Your instructions: From the line containing "Click the Rundpris (kr/kg) column header" through the last line of the entries below, transcribe each line exactly, excluding any picture.

Dataset entries:
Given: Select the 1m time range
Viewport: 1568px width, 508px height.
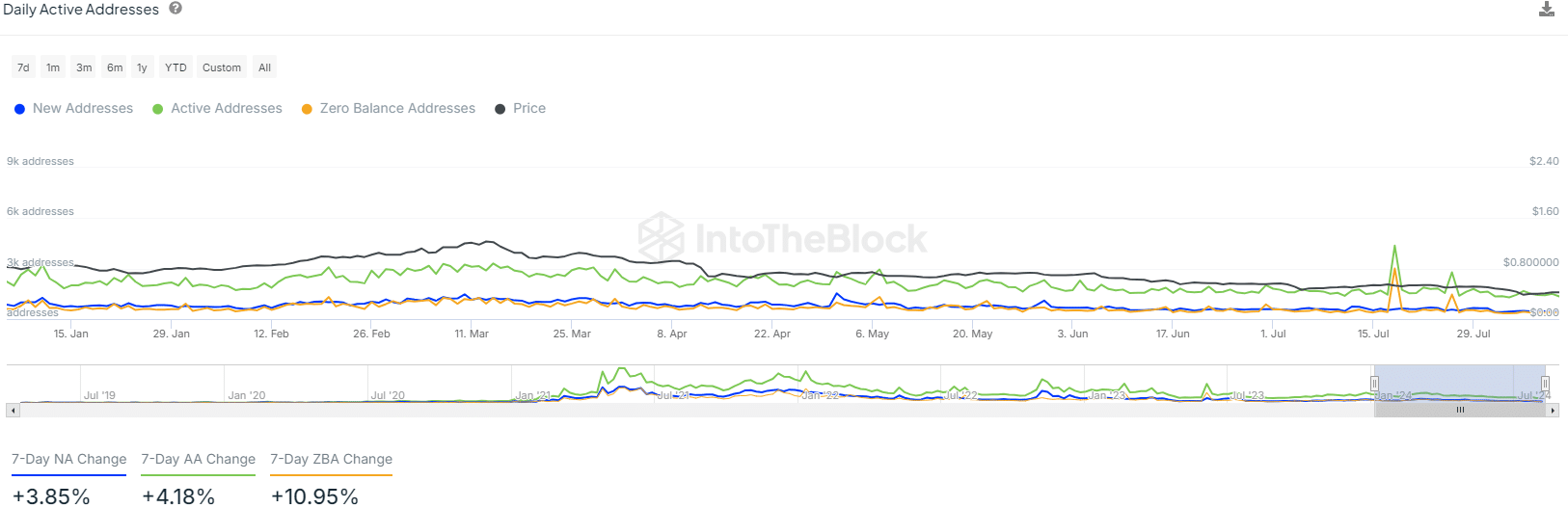Looking at the screenshot, I should click(53, 67).

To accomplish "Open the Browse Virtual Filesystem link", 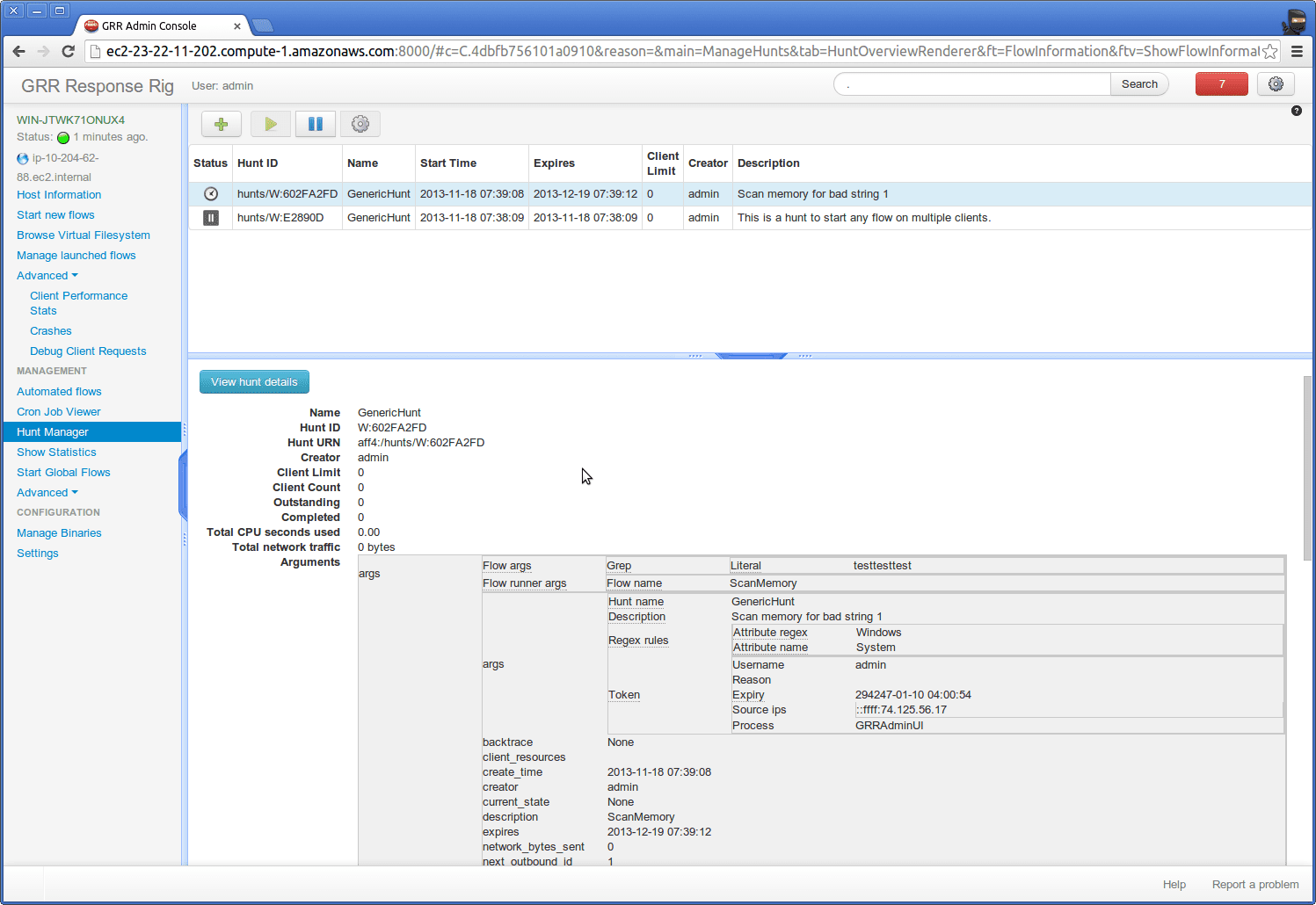I will 84,235.
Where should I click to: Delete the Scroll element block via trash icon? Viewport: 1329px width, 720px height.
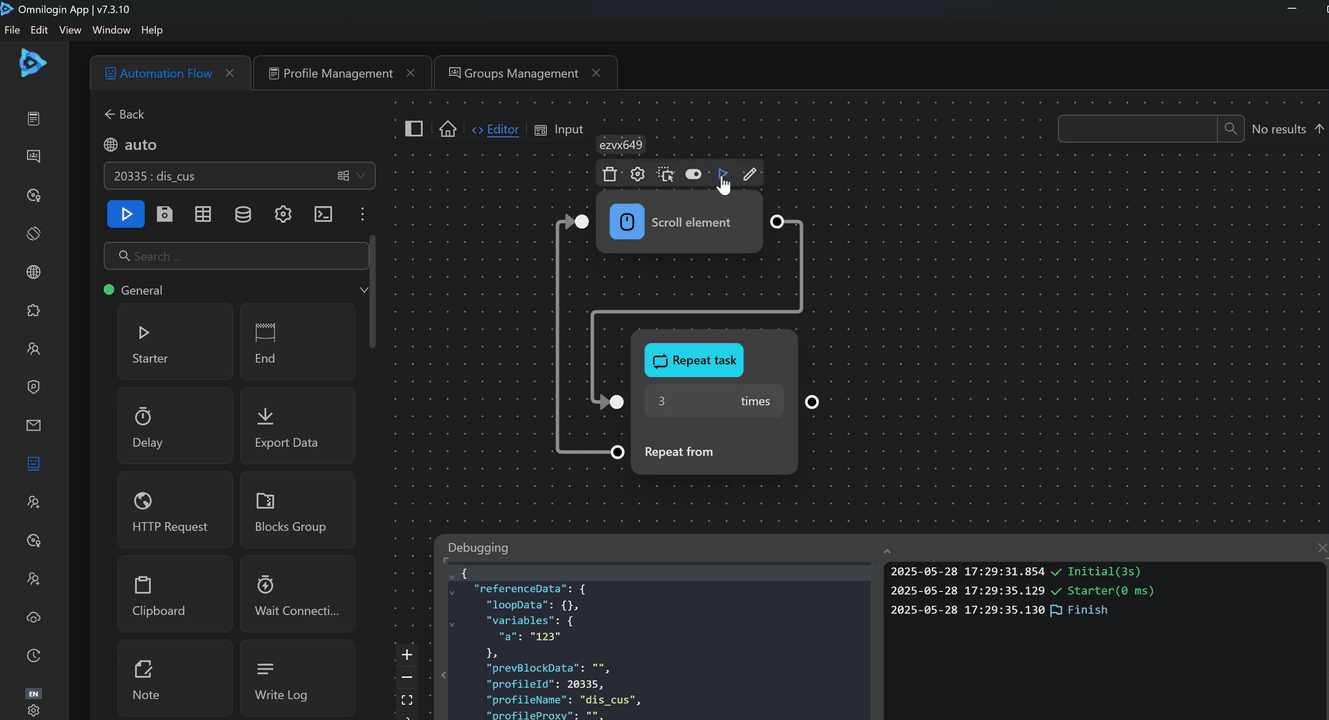[x=610, y=174]
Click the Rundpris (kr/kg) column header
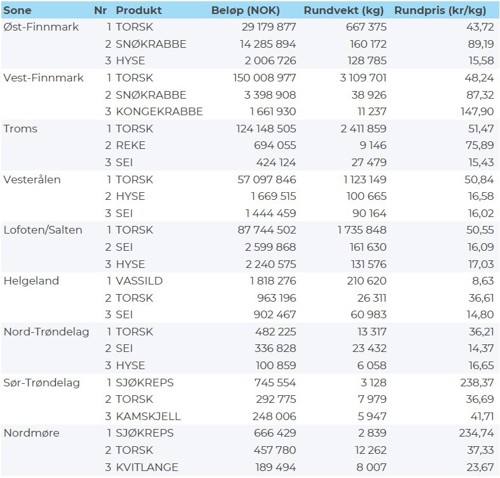The height and width of the screenshot is (478, 500). (x=440, y=10)
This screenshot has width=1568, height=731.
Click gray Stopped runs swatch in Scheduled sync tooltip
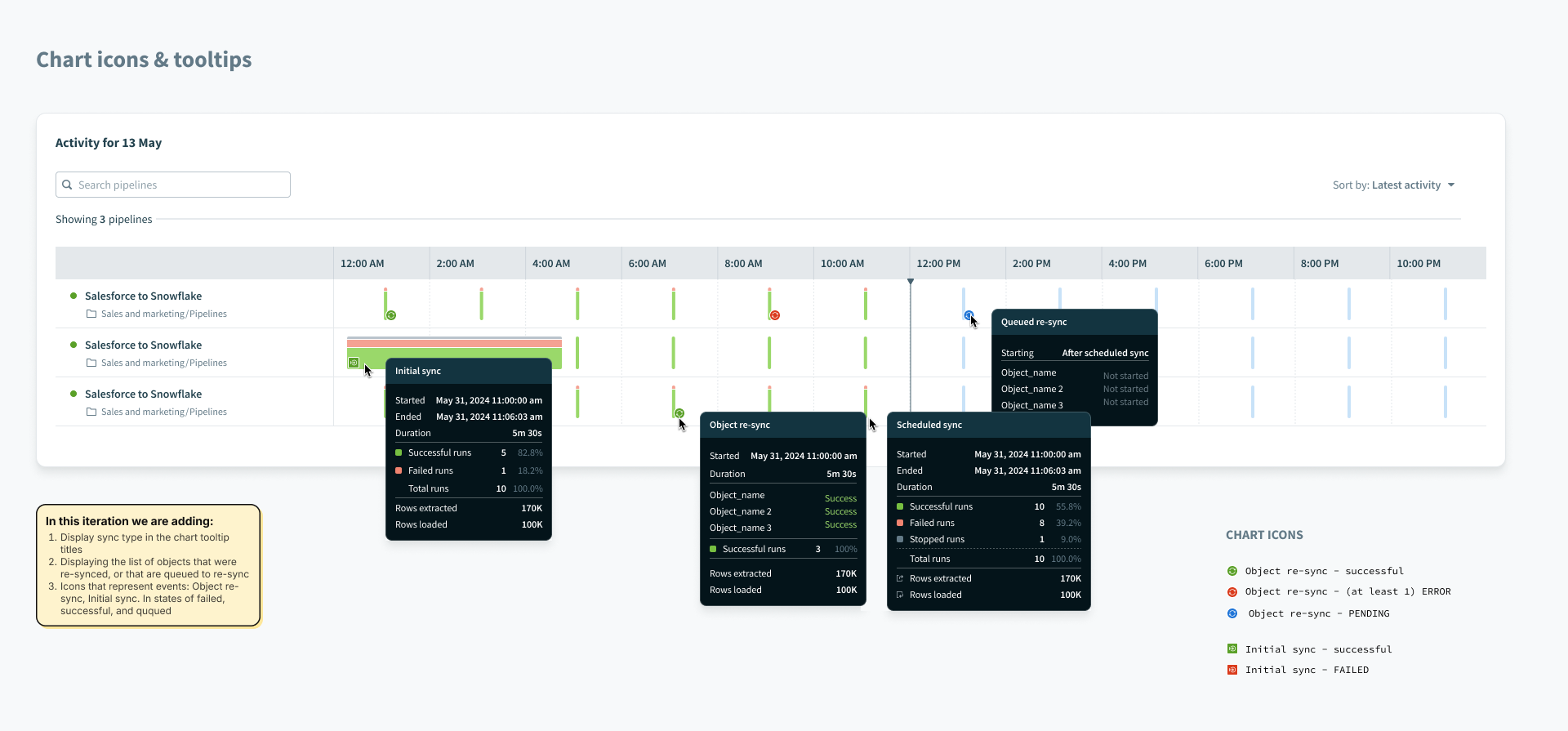900,539
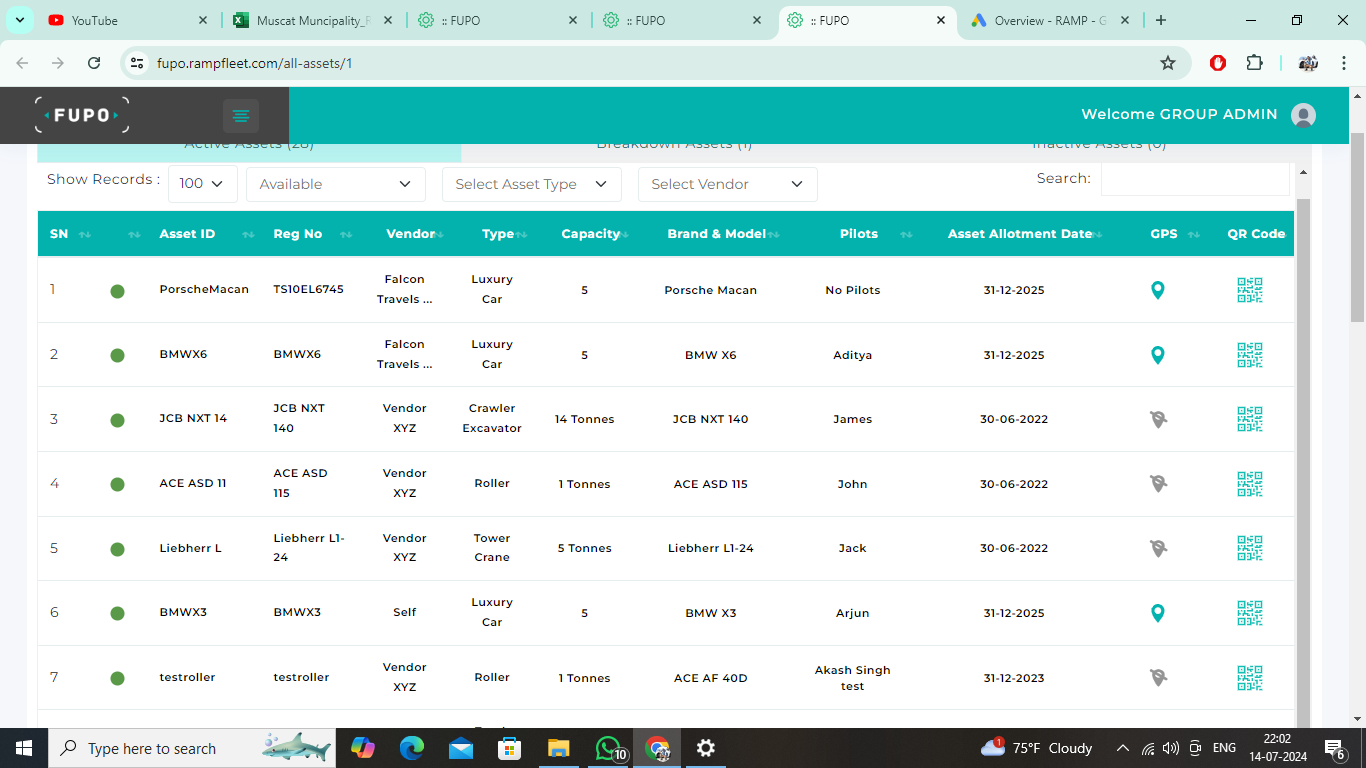The width and height of the screenshot is (1366, 768).
Task: Sort table by Asset ID column header
Action: [x=187, y=234]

Answer:
Click the Rundpris (kr/kg) column header
The height and width of the screenshot is (478, 500). (x=440, y=10)
This screenshot has width=1568, height=731.
Click gray Stopped runs swatch in Scheduled sync tooltip
900,539
The width and height of the screenshot is (1366, 768).
Task: Sort table by Asset ID column header
Action: [x=187, y=234]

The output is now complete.